• **What to work on**: What is the count of lines below that include "computer"? Reply with nothing else.

── Dataset entries ──

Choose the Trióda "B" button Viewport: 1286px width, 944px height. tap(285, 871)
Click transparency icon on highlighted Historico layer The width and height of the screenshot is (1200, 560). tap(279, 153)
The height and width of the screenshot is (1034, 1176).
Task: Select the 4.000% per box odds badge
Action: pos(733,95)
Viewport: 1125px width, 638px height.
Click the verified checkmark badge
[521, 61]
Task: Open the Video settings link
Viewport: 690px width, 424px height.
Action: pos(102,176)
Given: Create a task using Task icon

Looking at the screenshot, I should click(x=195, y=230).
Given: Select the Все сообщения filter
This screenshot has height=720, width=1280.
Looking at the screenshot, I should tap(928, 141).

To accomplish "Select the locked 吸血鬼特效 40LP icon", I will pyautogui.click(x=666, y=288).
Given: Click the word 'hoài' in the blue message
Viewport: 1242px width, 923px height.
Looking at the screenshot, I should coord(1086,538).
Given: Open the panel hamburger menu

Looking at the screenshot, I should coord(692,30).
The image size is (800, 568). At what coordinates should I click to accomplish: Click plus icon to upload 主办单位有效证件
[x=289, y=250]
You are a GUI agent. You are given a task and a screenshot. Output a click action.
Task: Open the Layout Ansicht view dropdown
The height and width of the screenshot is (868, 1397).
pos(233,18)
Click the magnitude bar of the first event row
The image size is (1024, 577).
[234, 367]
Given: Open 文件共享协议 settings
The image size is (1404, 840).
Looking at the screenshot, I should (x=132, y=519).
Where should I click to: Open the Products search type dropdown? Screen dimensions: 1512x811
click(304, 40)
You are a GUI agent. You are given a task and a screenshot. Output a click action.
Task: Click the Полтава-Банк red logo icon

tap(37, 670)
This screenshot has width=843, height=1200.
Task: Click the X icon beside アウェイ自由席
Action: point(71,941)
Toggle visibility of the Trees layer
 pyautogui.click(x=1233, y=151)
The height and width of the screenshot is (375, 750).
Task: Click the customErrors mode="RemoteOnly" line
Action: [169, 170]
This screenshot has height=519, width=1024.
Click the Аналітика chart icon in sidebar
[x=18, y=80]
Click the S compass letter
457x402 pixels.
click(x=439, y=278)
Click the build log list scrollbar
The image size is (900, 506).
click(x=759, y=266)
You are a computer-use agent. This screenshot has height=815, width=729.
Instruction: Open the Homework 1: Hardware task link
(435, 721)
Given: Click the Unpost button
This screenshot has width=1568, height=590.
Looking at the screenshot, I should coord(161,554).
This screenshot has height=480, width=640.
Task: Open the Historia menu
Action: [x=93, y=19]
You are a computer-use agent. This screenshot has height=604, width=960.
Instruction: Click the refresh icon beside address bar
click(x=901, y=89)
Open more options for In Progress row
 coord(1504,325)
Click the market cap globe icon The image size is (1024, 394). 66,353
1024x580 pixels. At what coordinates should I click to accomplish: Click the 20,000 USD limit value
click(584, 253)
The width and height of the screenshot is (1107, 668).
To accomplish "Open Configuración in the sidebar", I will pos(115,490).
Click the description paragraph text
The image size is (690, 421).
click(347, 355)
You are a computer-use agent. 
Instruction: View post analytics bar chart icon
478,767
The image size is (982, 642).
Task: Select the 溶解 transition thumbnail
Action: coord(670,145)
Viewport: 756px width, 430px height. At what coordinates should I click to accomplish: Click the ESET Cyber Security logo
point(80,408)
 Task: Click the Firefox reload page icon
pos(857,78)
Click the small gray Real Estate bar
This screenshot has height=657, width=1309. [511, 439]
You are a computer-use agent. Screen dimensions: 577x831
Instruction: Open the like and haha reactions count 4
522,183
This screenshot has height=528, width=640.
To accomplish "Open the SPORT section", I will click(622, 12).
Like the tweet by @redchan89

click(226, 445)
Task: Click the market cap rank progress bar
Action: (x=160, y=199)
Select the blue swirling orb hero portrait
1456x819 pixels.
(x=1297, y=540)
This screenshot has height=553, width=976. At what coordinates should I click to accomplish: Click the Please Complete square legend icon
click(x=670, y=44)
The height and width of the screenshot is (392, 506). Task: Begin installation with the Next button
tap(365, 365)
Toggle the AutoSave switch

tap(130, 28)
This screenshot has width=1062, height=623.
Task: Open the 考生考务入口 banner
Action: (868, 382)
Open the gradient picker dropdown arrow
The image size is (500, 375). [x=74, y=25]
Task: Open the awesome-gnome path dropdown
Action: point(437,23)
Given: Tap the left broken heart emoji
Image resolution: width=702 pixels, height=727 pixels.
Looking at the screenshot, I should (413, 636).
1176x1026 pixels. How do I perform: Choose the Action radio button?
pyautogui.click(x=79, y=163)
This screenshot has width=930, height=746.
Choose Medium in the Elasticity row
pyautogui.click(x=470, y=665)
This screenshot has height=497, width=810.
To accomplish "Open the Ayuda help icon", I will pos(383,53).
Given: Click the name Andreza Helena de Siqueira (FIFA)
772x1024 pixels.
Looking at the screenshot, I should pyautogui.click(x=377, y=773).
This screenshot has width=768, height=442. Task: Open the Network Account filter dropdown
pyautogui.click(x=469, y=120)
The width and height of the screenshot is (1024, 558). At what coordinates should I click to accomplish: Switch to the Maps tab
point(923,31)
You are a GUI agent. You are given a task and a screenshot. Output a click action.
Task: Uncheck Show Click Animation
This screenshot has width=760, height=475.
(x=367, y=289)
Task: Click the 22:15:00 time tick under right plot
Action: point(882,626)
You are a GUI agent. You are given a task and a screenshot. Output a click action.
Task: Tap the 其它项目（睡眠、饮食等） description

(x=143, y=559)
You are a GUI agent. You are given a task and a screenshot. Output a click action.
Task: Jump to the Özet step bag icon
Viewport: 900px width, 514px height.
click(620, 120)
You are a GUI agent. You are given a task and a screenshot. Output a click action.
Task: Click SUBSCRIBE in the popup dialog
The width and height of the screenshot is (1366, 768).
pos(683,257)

───

• **Exercise output**: 4